In 2010 I blogged about the exciting finding that researchers could derive most blood cell types from stem cells. You can read more about that here. Here also is a video of Micky Bhatia discussing the findings: Mick Bhatia on turning skin cells into blood.
Now comes a new paper (you can read it here) from a team of researchers led by ACT’s Robert Lanza that reports the production of human platelets from human ES cells. The platelets functioned normally in tests in mice. Of course human trials would be needed as well.
There is tremendous need for both blood and platelets throughout the world. These findings suggest that stem cell-derived blood may be on the horizon in 5-10 years as a treatment for the millions of patients who need it. Platelets are also extremely important for medicine as well and as one reads through this paper, it would appear that stem cell-derived platelets could be approved for therapies as well. Of course, clinical grade platelets would be far simpler to produce than whole blood, which is quite complex, and the paper from the Bhatia lab in 2010 reported they were not able to make lymphocytes.

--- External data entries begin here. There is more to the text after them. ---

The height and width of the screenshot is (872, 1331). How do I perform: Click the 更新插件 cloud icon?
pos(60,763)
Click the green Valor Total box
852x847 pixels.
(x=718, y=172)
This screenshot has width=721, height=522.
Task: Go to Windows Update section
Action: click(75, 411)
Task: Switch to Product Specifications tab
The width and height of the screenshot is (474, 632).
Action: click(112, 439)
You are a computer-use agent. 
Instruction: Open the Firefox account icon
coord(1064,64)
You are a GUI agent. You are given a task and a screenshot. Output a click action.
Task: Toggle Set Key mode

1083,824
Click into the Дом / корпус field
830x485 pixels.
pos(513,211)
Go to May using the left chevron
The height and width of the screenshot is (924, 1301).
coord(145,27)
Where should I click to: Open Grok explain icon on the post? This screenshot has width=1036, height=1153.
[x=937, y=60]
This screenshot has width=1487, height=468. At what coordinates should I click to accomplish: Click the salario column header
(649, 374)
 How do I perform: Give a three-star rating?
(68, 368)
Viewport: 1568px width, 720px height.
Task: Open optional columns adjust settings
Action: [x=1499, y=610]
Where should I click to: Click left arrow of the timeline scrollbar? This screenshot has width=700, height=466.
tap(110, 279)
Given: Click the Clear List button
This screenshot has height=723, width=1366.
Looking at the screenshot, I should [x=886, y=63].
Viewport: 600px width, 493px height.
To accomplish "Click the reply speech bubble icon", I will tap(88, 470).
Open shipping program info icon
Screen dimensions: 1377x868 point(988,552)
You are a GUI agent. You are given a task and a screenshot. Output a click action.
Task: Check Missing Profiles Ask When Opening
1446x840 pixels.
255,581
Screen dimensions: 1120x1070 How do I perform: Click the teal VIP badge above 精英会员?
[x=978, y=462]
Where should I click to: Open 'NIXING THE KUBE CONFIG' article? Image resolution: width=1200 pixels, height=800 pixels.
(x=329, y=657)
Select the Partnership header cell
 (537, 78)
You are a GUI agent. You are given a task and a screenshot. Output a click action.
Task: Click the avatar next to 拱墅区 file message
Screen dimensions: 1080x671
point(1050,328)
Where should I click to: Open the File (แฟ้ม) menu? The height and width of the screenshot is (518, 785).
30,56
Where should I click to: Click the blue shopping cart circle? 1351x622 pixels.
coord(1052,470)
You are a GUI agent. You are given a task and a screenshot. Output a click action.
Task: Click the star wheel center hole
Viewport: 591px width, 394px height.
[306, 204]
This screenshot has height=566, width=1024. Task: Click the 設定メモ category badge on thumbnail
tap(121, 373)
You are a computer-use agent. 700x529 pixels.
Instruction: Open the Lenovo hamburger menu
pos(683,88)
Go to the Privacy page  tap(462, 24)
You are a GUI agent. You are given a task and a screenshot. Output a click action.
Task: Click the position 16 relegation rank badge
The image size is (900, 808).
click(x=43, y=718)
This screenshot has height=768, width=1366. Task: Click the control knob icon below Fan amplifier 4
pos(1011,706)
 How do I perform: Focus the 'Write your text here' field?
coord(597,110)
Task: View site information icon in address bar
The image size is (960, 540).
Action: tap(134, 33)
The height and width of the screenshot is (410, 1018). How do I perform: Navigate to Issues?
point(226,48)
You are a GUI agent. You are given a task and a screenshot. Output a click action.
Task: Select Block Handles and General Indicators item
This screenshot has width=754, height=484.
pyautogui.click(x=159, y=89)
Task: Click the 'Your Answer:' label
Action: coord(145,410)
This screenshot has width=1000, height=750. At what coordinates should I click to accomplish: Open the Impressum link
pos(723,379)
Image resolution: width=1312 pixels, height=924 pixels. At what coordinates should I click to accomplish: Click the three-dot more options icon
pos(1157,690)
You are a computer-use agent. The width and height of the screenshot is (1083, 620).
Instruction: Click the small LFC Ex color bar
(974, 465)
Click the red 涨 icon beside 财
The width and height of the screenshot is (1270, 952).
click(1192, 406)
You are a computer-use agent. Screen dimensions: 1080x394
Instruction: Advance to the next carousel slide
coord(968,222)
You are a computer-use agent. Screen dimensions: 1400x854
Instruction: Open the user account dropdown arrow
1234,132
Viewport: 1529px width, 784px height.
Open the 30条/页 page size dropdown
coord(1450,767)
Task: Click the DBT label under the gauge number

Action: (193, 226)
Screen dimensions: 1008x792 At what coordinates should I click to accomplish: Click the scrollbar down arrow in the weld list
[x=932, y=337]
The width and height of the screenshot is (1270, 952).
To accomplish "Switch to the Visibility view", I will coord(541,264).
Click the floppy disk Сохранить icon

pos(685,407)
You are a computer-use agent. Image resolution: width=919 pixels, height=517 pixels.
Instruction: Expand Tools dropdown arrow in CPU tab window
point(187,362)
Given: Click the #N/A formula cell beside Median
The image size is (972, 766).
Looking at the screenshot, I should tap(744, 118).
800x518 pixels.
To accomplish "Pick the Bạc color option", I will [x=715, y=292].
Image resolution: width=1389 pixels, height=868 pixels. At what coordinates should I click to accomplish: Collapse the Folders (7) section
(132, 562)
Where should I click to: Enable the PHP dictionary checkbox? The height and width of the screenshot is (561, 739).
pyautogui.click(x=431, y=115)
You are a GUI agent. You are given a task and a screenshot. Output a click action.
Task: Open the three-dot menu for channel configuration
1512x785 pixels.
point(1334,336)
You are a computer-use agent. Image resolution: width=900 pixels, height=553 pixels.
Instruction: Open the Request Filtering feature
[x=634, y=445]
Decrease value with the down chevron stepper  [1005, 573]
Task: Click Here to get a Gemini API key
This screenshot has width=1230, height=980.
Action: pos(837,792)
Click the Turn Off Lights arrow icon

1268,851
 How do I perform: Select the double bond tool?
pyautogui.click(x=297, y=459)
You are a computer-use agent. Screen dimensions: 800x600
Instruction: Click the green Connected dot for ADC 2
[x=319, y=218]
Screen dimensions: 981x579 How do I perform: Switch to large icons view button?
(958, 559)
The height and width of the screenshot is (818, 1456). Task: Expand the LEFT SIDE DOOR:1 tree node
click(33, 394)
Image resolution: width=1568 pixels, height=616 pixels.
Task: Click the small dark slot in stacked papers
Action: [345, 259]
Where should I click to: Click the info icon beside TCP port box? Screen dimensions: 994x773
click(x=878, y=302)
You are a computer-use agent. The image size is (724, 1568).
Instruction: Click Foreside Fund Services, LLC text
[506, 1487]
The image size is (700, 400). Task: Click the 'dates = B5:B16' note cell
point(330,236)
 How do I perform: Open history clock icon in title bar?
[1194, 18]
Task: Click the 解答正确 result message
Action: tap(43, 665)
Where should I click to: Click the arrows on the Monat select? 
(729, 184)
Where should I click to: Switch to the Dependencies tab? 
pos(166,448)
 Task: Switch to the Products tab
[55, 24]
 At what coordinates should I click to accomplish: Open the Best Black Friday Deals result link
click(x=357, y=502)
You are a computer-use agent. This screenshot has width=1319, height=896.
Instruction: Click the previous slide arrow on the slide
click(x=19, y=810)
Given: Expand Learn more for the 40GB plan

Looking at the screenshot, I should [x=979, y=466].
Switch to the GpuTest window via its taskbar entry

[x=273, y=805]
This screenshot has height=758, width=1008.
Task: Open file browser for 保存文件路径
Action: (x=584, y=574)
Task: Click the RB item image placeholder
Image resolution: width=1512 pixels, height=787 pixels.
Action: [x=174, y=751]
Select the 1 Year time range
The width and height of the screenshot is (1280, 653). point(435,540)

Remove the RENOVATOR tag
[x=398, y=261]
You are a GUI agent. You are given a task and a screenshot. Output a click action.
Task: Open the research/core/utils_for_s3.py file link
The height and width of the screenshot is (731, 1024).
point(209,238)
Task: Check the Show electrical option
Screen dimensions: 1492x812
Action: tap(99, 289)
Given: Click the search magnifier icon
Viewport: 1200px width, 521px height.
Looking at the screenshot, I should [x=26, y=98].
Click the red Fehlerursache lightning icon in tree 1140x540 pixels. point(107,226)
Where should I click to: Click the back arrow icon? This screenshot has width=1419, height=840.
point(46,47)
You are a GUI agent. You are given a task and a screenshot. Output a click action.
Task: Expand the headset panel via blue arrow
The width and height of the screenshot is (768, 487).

One of the advantages of platelets and red blood cells (RBCs) derived from stem cells is that they would pose no cancer safety risk to patients, assuming no residual human ES cells remained, since both platelets and RBCs have no nuclei and hence no DNA so they cannot replicate. Another advantage would be to lessen the need for donors.
Hopefully these different teams of researchers can work together toward the ultimate goal of making stem cell-derived whole blood, perhaps even a universal donor type of blood.